[Items listed in a dataset]

·····

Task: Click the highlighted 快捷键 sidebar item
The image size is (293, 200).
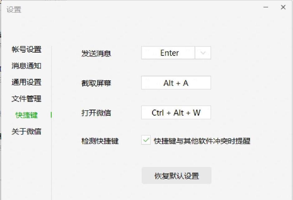Action: click(x=27, y=115)
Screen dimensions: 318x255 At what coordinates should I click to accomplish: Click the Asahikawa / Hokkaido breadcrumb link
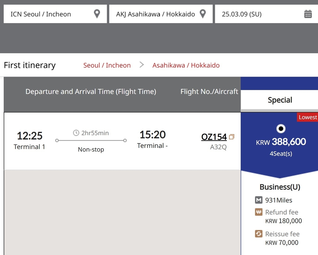186,65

·····

**TRY IT**
In the data above, find the line containing "Screen dimensions: 318x255"; from there, please write out each line through the end, exactly, with the pictures omitted.

**TASK RESULT**
Screen dimensions: 318x255 At what coordinates should I click to accomplish: Click the Asahikawa / Hokkaido breadcrumb link
186,65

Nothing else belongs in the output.